Tyler Robinson - May 28 2021

Gold Bullion Buyers Guide

Gold Bullion Buyers Guide

Royal Arms 1 oz Gold Coin from the Royal Mint U.K..

When it comes to buying Gold there are hundreds of products to choose from and the price over spot varies quite a bit. This guide is designed to give you an understanding and keen insight into the ins and outs of buying Gold.

Gold Bullion Jargon

First and foremost, let us get the jargon of our industry out of the way so we can fully understand what it is we are talking about

Gold. Gold is a rare precious metal with a yellowish hue, used as a currency, jewelry and in industrial application such as computers, electronics, dentistry and aerospace. In fact, there is 0.034 grams worth Gold in your smart phone.

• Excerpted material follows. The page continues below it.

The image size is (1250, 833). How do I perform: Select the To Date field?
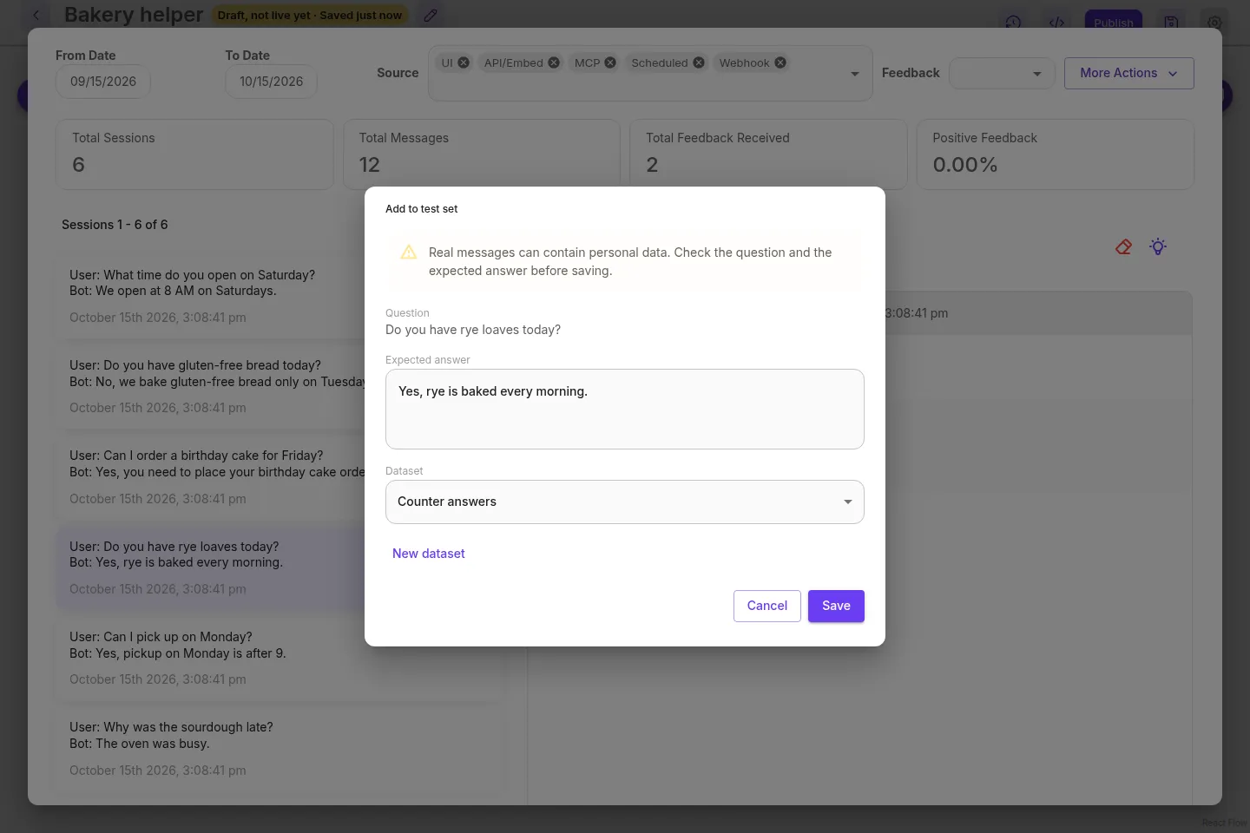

Market Price. Market price is what dictates the cost of Gold on any given market day. The price is calculated using provision and theoretical mining contracts which sets the current and future demand for the precious metal in its raw form.

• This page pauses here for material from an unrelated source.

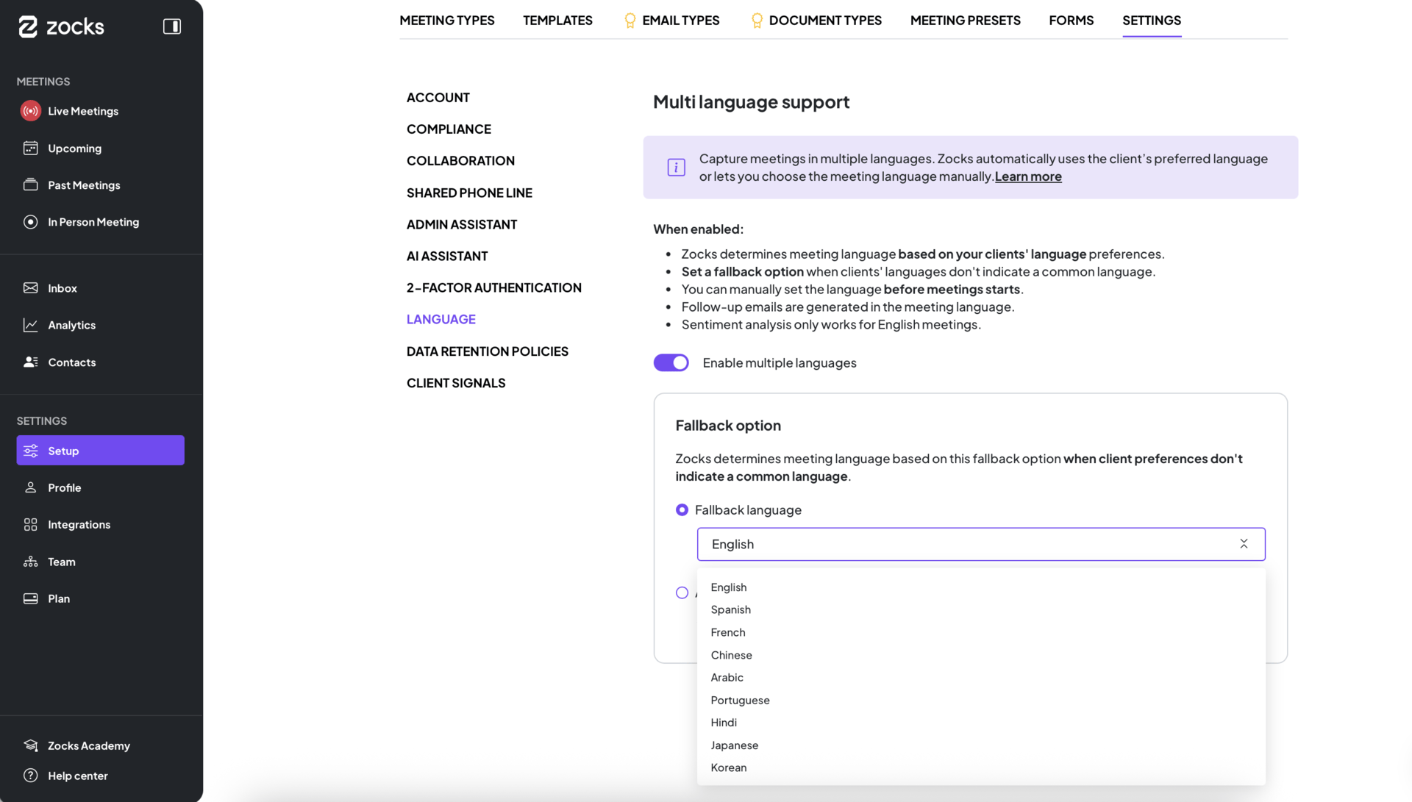
Task: Select the unselected radio option below the dropdown
Action: 682,592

Check out our gold market price page to see what gold is being traded at currently.

Premium. A premium is the price added to the finished bullion product after the raw ore is extracted, shipped, refined and minted or poured in either coin, round or bar form.

Physical. Physical is used to annotated actual Gold, Silver or Platinum that exists in its final form.

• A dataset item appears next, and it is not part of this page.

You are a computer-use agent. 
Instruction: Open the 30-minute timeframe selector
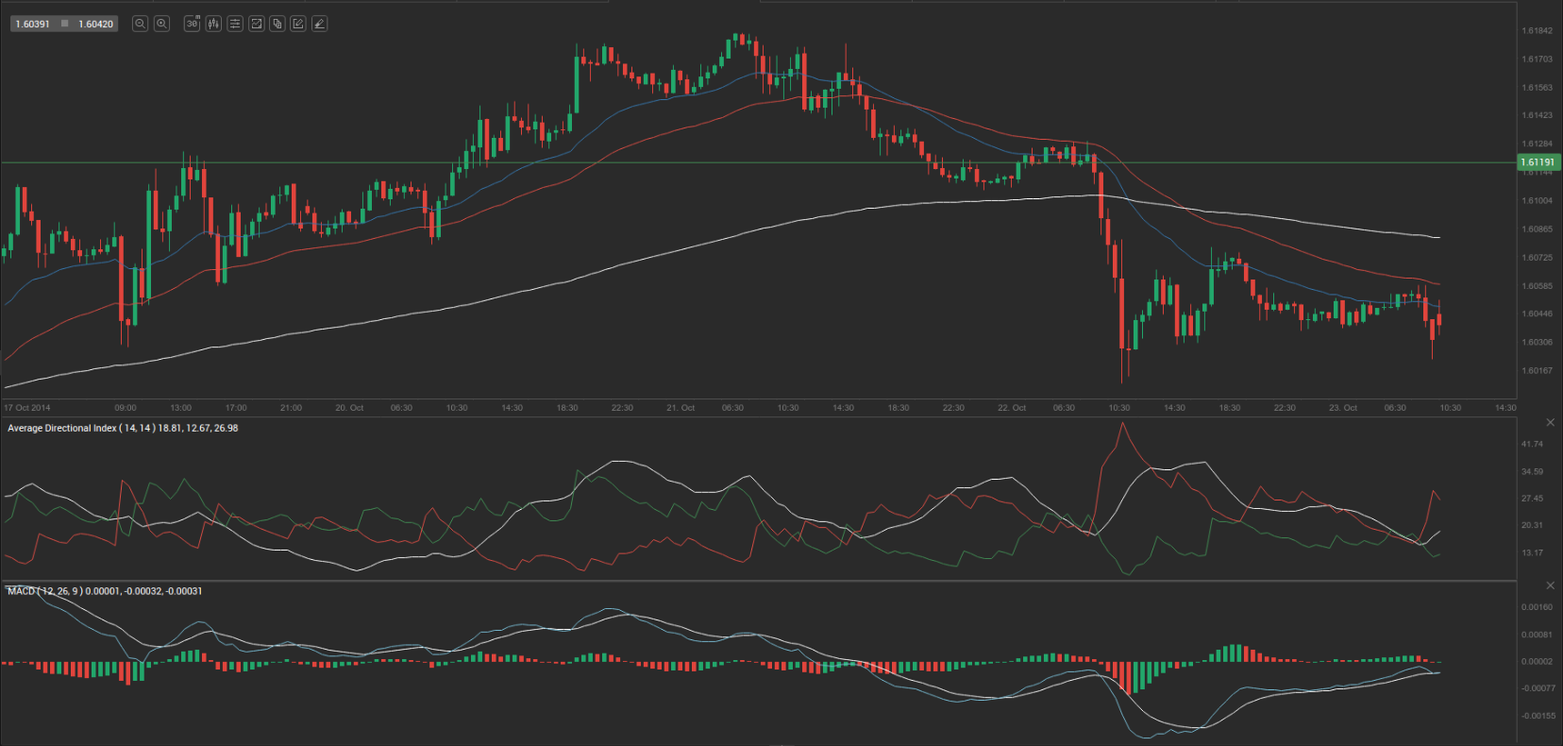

ETF. Gold ETF’s provide investors a way to invest in things that are backed by Gold versus physical Gold itself.

Futures. Gold Futures are buyer agreement contracts that usually state the buyer will buy a predetermined amount of the commodity on a predetermined time and for a predetermined price.

DCA. Dollar Cost Averaging or Auto Investing is a clever way to purchase precious metals over time. Essentially, when you DCA Gold or Silver bullion, you buy a specified amount each month. By doing so, you tend to by at that years annual average and takes a lot of the anxiety away from the process as you do not have to pay much attention to the markets.

IRA & 401K.  Some IRA’s and 401K portfolio funds are backed by physical assets stored inside of the many vaults around the world. You do have to pay storage and maintenance fees but historically Gold and Silver are very strong gainers and these prove to be extremely popular way to own Gold. The downside is, you do not technically possess your bullion which is a huge deal breaker to most.

For more information on market prices and premiums, you can click this link which will take you to an in depth article for further explanation.

Australian Gold Nugget Coins

1/2 oz Gold Coins from the Perth Mint in Australia.

Buying Gold

When buying Gold, you can obtain it from either a coin store, pawn shop, online auction or online retailer. Despite our obvious bias, purchasing your Gold from an online retailer tends to be the cheapest and safest way to purchase Gold Bullion, even if it is not from us.

Coin stores have a fun factor that we can not provide but due to inventory costs, building lease, security and employees, pawn shops and coin stores tend to have a higher than usual mark up. Online auction sites as well as social media provide a way to purchase directly from the secondary market but has its risk such as fraud and scams.

There are quite a bit of scams associated with the investment bullion industry to be aware of, so make sure to do your research!

Another way to purchase Gold Bullion, in its non-physical form, would be trading stocks and ETF’s of the various mining companies or Gold and Silver holding companies. You can also set up a precious metals IRA or 401k for a historically safe investment to assist in retirement efforts.

Remember, by doing it this way, you do not possess the physical asset which is the point of buying Gold and Silver in most circles!

Types of Gold Bullion

Gold Rounds Monarch Precious Metals

Gold Rounds produced by a private mint here in the U.S..

Gold Bullion comes in a variety of shapes and sizes. Let's go over each type.

1 oz Gold Philharmonic Coins
Rand Refinery Gold Bar
Gold Coins

Gold Coins

A coin is defined as a typically round, flat piece of metal used as money. More specifically, in the Precious Metals industry, a coin is annotated by a monetary value backed by an official Government. Most coins are minted by the country itself, though some countries actually contract private or government mints abroad to create their bullion.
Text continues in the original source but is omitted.